Op Dostojevski is veel aan te merken, in de eerste plaats vanwege de enorme omvang, zo niet langdradigheid van veel van zijn romans, die indertijd als feuilleton verschenen, met andere woorden: elke verwikkeling, elk bijkomend hoofdstuk zorgde voor extra geld in het zo vaak door de schrijver vergokte huishoudpotje van zijn armlastige gezin. Criticaster Nabokov noemde hem een overschatte en kwezelachtige schrijver die alleen maar hysterische personages wist te creëren, en zelfs vertaler Arthur Langeveld doet in zijn nawoord geen enkele poging de zwakke punten van De idioot te verhullen. Dostojevski had tijdens het schrijven niet echt een idee waar het verhaal naartoe ging, en kan nog al eens op onnodige woordherhalingen betrapt worden. Het zijn gebreken die inmiddels al zo lang meegaan dat je zou beginnen te denken dat ze deel uitmaken van het grote geheim van deze schrijver.

Arthur Langeveld leverde, voorzover ik dat als lezer van louter de Nederlandse versie kan beoordelen, puik werk af. De vaak lange en ingewikkelde spreektalige zinnen laat hij zo soepel als een Russische turnster lopen (en springen als het moet), en hij slaagt erin de verschillende taalregisters met brille te bespelen. Bij elke zin merk je dat geduldig naar de juiste uitdrukking, het juiste woord is gezocht, waarbij Langeveld er niet voor terugdeinst om in onbruik geraakte woorden en uitdrukkingen in te zetten, zoals ‘kittelorig’, ‘paskwil’ en ‘in de lorum zijn’. Af en toe hoor je Dostojevski’s kittelorige personages zelfs in hedendaags Nederlands hun hart luchten, bijvoorbeeld als de vorst vol ongeloof uitroept: ‘Je meent het!’ En terecht, want Dostojevski is een schrijver van alle tijden, zeker ook de onze.

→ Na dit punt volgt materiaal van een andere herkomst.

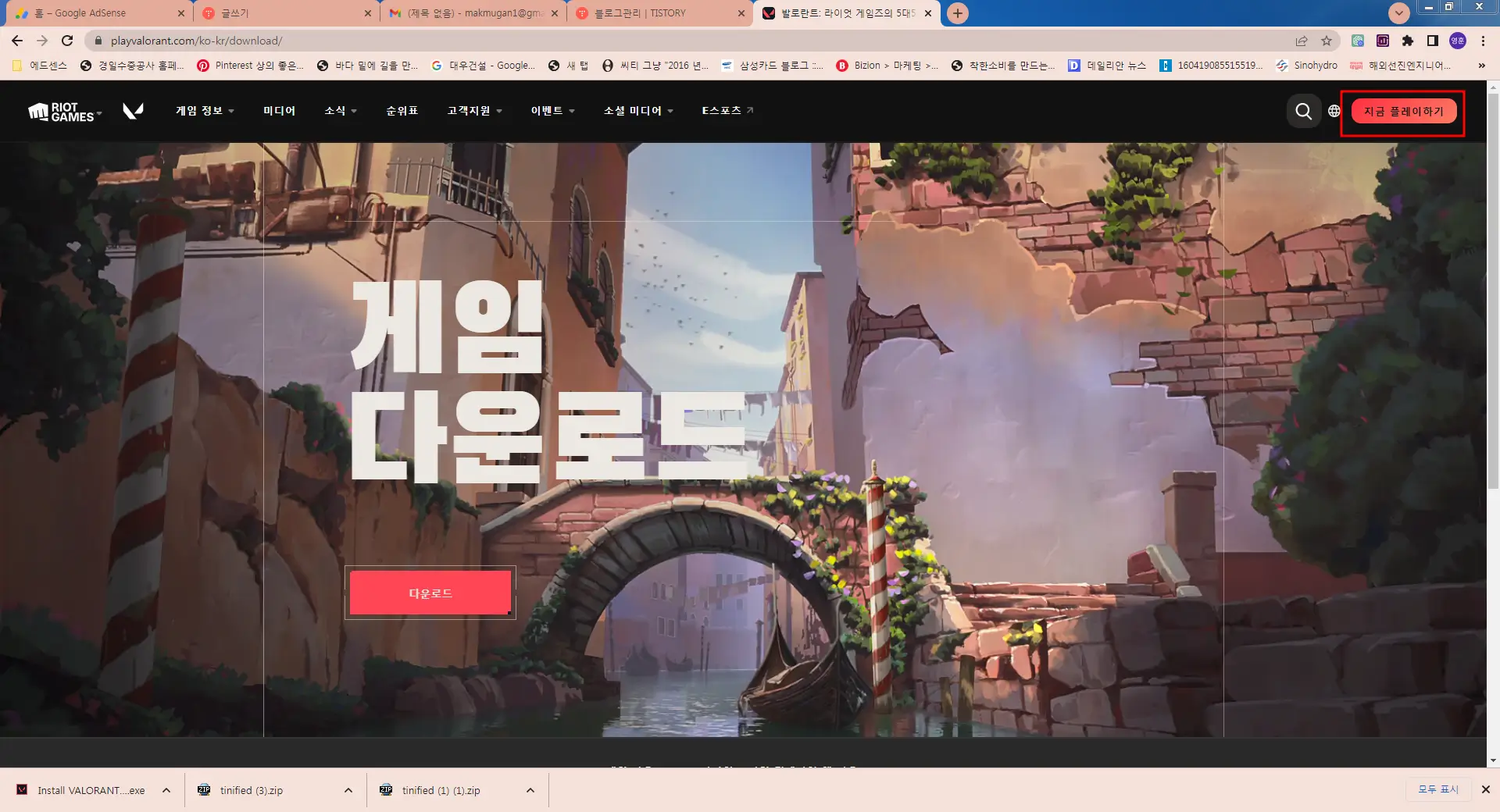Viewport: 1500px width, 812px height.
Task: Open the 영훈 profile avatar
Action: click(1456, 40)
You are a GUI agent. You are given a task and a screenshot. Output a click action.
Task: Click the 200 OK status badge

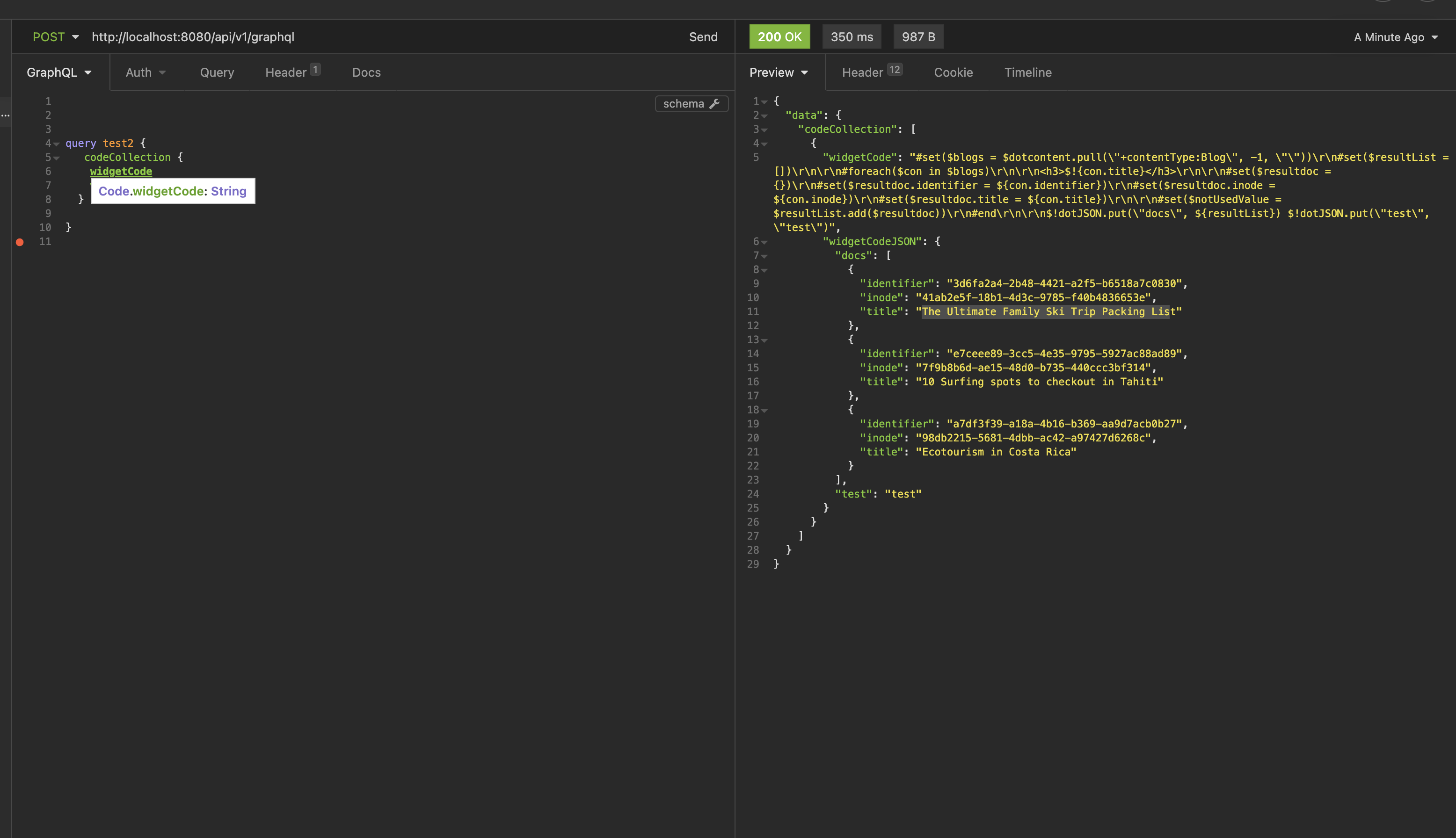pyautogui.click(x=779, y=36)
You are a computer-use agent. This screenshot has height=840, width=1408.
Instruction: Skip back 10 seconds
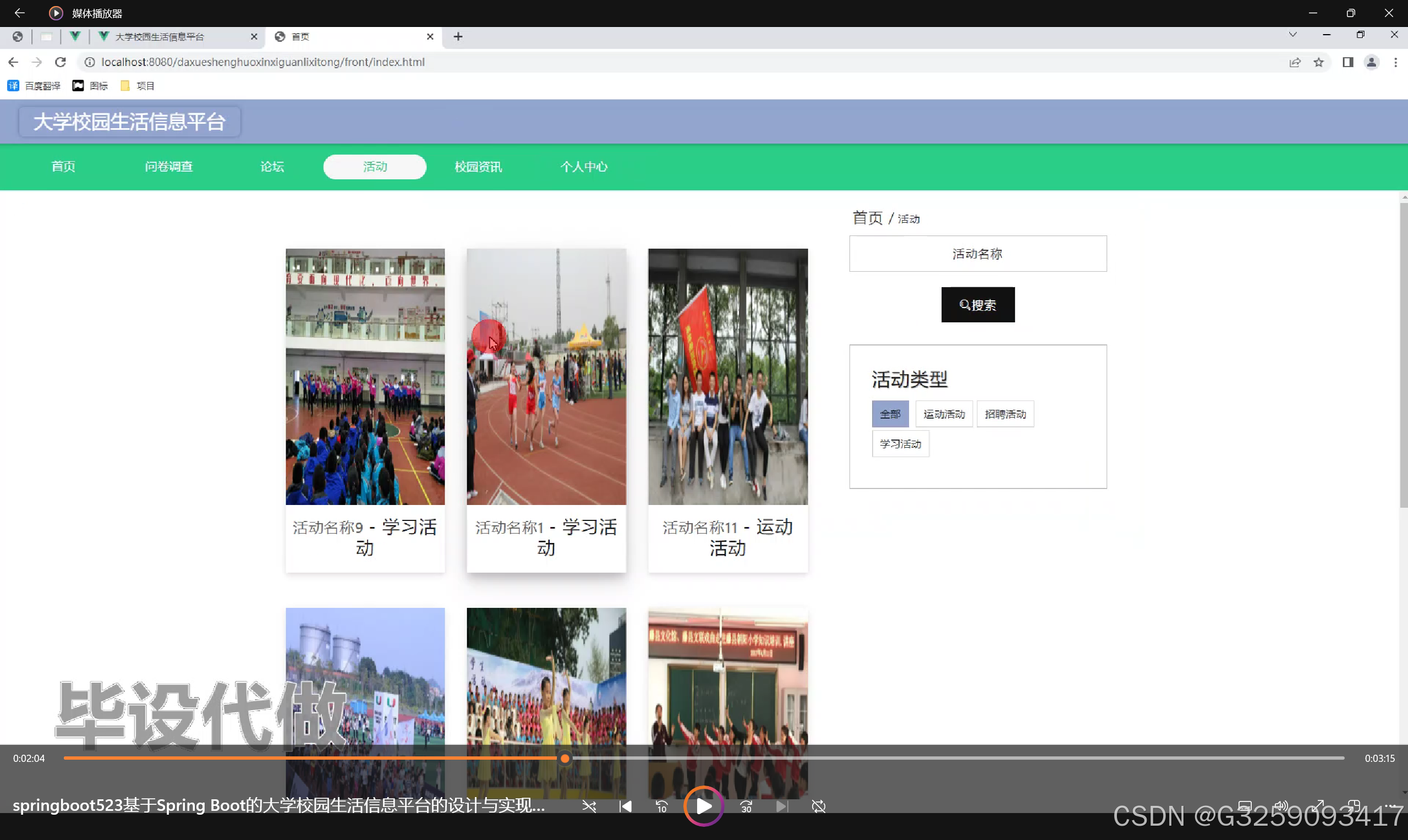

De meer dan vijftig jaar oude vertaling van Charles B. Timmer, een van de grondleggers van de Russische Bibliotheek, heeft daarmee een meer dan waardige opvolger gekregen. De volgende regel, waarin de aankomst van de te licht geklede vorst Mysjkin per trein in Petersburg beschreven wordt, komt uit de oudere vertaling: ‘Zijn donkere metgezel in de lamsvacht had dit alles zitten bekijken, gedeeltelijk omdat hij toch niets anders te doen had en vroeg hem tenslotte met die schampere grijns, waarin zich soms zo plompweg en achteloos een zeker behagen in andermans ongeluk uitdrukt: – Koud?’

Langeveld construeert op pagina twee van de roman een heel andere zin. Voor het eerste ‘en’ staat bij hem de noodzakelijke komma, en vervolgens accentueert hij het leedvermaak waarvan sprake is in de substantieven ‘tevredenheid’, ‘pech’ en ‘naaste’. Dostojevski, in de woorden van zijn jongste vertaler: ‘Zijn zwartharige overbuurman in de dichtgeknoopte lamsjas bekeek dit alles belangstellend, deels omdat hij niets beters te doen had, en vroeg ten slotte met dat tactloze lachje waarin soms zo direct en achteloos ’s mensen tevredenheid met de pech van een naaste tot uitdrukking komt: – Koud?’

Koud blijft het dus. In de zeshonderd pagina’s daarna wordt uit tienduizenden woorden een laaiend vuur gestookt, tot de goede Mysjkin weer in een Zwitserse kliniek zit en het zo donker is als voorheen.


F.M. Dostojevski. De idioot
Vertaald door Arthur Langeveld. Van Oorschot, 688 blz., € 45,-.